CAPE ELIZABETH – As an Israeli-American living in Maine, slowly aging and mellowing out, with a philosophy of trying to find the middle ground, I am obviously engulfed with strong feelings regarding the events in the Middle East.

I find myself scanning the media outlets obsessively. As many do, I check the information coming in from both sides. As a general rule of thumb, I would advise everyone to first identify the two sides of a conflict and then their media sources.

In the case of the Middle East turmoil, it is a good idea to glance at Israeli and Arab television channels (they usually have websites, such as Israeli Channel 2 and Qatar-based Al Jazeera, which can also be accessed via smartphone apps) and Israeli and Arab newspapers (they, too, usually have their respective websites, with English versions as well). Other resources are the official websites of the Israeli government and the Palestinian Authority, as well as official sites from Egypt and Jordan.

Even though I cannot be truly objective, there seems to be a clear asymmetry in the data coming in. In Israel, hundreds of Israelis gather to demonstrate against their government’s actions. Arab Israelis, including Arab members of the Israeli Knesset, are frequently interviewed on Israeli TV.

Critique, opposition and condemnation are frequently expressed in a free society in Israel. Israelis can hear all points of view, including free access to what is said on the other side of the border. The Israelis are seeing the celebrations in Gaza after a bus explodes in Tel Aviv, as well as the terrible suffering of children and babies on the other side.

On the other hand, could anyone tell me the name of an individual or organization from the Arab side condemning Hamas? Any critique of the Gazan government’s actions? Could anyone cite someone suggesting that launching missiles toward Israel is the wrong and immoral thing to do?

Are there any demonstrations in downtown Gaza against the Hamas government, offering a nonviolent opposition? Do Gazans have access to the pictures of Israelis suffering from the the wrath of war (and if they do, do they cerebrate or self-reflect?).

That is the true problem of the Middle East, strongly connected to the wider picture. The true problem of the Middle East is that most of its inhabitants live under tyranny and fear, with people in Gaza, Egypt, Syria and Jordan unable to freely express themselves. The lack of opinions leads to radical thought.

While one side is free, where Israeli Arabs can serve in the Israeli Knesset and even in its government, while they enjoy liberty, the other side does not, and we cannot hear other opinions of the Gazans. Perhaps they don’t fancy their government’s acts? Do they have a venue to express it without danger to themselves or their families?

Israeli left-wing demonstrations can condemn the Israeli government, even during the crisis. The other side lives in fear and terrorism, hostage to a regime that will not let opposing voices be heard.

A recent demonstration of the Hamas approach to Gazans suspected of supporting Israel included the prompt execution (without trial) of alleged collaborators and the public dragging of their bodies in the streets, tied to a motorcycle.

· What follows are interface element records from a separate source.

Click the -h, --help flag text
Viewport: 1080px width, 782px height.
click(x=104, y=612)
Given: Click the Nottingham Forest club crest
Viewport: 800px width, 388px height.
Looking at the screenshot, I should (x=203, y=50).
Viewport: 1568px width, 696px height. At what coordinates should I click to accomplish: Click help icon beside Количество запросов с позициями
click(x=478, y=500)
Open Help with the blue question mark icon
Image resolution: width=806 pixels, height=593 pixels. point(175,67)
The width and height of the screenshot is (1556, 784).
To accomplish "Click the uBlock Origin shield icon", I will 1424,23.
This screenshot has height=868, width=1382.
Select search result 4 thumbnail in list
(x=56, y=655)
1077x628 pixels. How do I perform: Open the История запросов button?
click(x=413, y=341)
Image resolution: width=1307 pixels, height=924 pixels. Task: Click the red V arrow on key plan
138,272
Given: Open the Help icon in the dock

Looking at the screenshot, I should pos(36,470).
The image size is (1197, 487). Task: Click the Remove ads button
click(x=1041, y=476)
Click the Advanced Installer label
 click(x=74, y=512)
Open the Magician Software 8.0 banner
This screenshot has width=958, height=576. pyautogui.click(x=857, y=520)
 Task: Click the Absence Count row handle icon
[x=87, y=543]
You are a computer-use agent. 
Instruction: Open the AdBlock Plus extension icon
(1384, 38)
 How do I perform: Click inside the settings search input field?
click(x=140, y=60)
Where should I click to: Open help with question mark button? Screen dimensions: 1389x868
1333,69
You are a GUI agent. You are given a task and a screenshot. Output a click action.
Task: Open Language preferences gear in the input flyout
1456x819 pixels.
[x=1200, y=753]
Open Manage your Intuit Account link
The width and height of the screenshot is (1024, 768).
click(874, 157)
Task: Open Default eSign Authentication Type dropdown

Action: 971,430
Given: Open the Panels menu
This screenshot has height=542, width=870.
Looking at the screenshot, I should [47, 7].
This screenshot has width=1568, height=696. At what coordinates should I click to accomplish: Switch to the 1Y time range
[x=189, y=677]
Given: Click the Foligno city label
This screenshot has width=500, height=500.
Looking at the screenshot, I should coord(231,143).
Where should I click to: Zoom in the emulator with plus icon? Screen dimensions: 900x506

I am waiting for self-reflection and critique from the other side, from Gaza, Jordan, Egypt and Saudi Arabia. I want to hear all points of view. And — to the surprise of many — so do Israelis in Israel.

But there is hope. We are actually hearing other voices and opinions. The official Palestinian Authority sitting in the West Bank is now (after decades of supporting terrorism as the Palestine Liberation Organization) taking a nonviolent approach to its opposition. Unfortunately, after the recent crisis, the Palestinian Authority leaders are marginalized, with Hamas becoming the “legitimate” entity to negotiate with.

Finally, louder self-reflection from the Palestinian and Arab society in the United States is desired. When that happens, for me it would represent the light in the end of the tunnel. We are awaiting the winds of enlightenment and compromise.

Eric Dinnerstein is an Israeli-American who lives in Cape Elizabeth.